> Task statement
Shown below are entries with pictures; the line with "Viewport: 463px width, 289px" through the line with "Click the green 61162.95 price label" is the span to retype exactly, and the pictures stay out.

> Stored data
=== Begin Enclosure ===

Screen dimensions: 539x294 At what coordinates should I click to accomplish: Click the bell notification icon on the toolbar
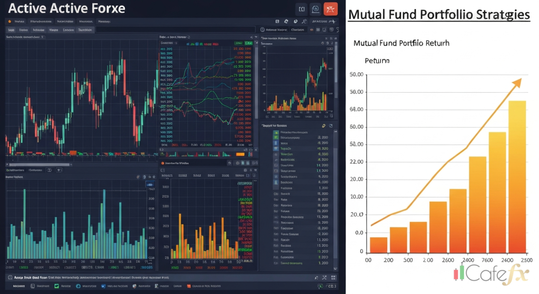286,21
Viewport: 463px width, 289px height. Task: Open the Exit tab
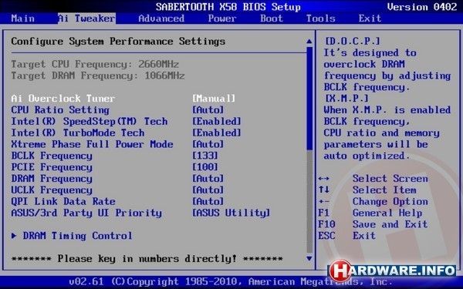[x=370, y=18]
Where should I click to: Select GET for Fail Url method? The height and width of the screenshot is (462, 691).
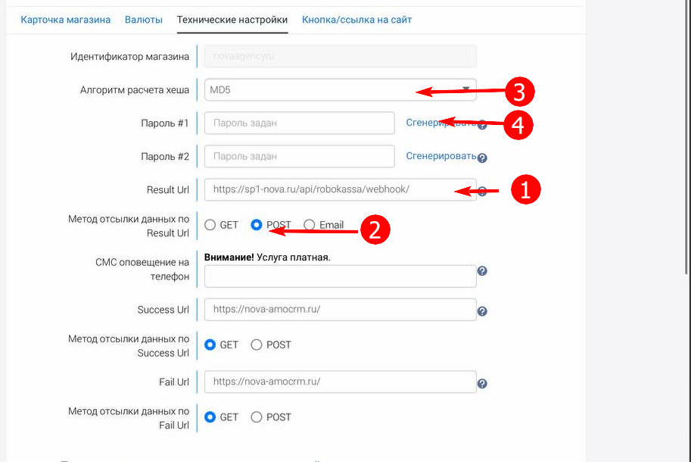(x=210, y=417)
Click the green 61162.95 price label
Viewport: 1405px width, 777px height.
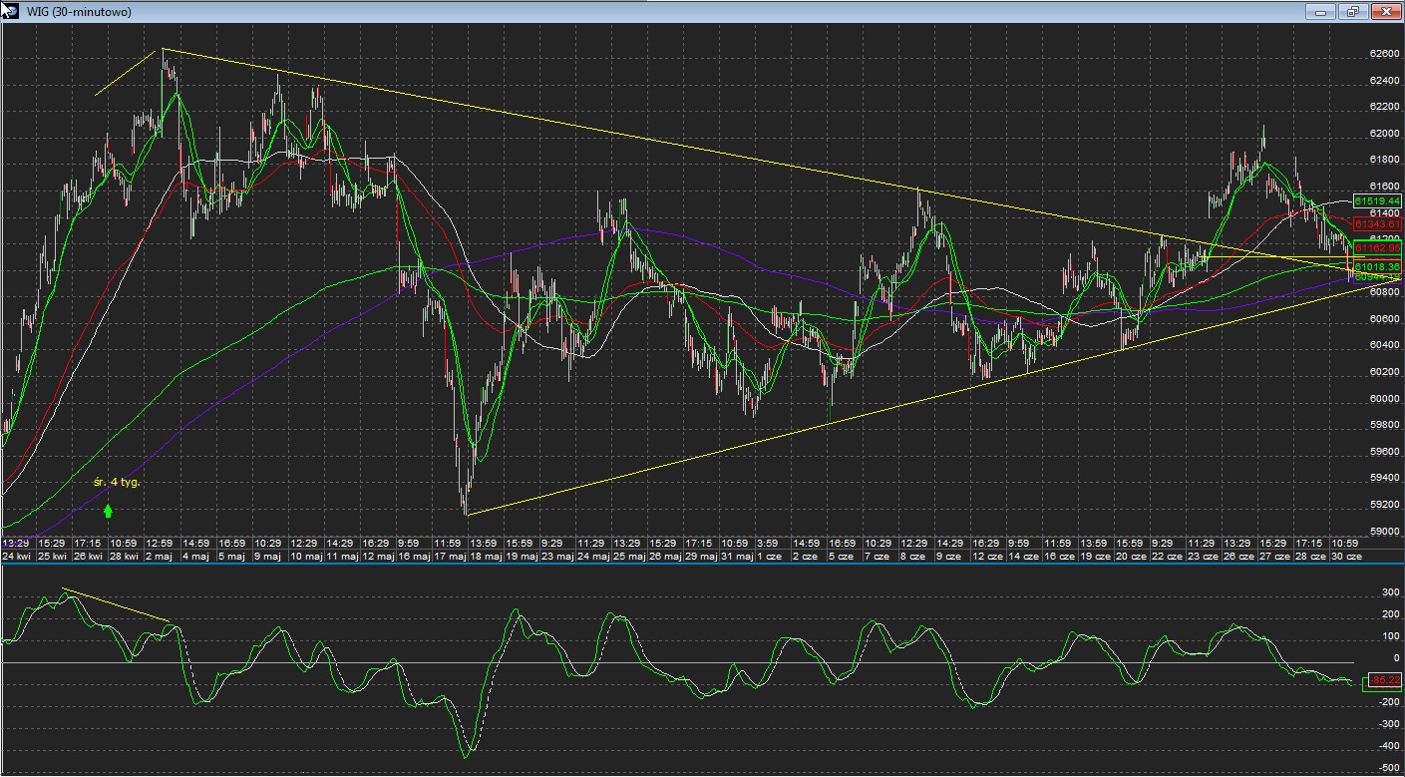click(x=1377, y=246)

=== End Enclosure ===
=== Begin Enclosure ===

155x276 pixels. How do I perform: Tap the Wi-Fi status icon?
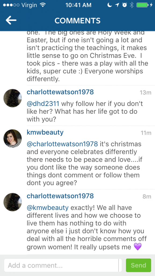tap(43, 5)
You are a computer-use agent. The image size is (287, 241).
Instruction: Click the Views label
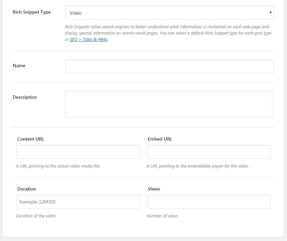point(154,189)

=== End Enclosure ===

> Written reply
Viewport: 463px width, 289px height. Task: Open the Exit tab
[x=370, y=18]
Where should I click to: Select GET for Fail Url method? The height and width of the screenshot is (462, 691).
(x=210, y=417)
Click the green 61162.95 price label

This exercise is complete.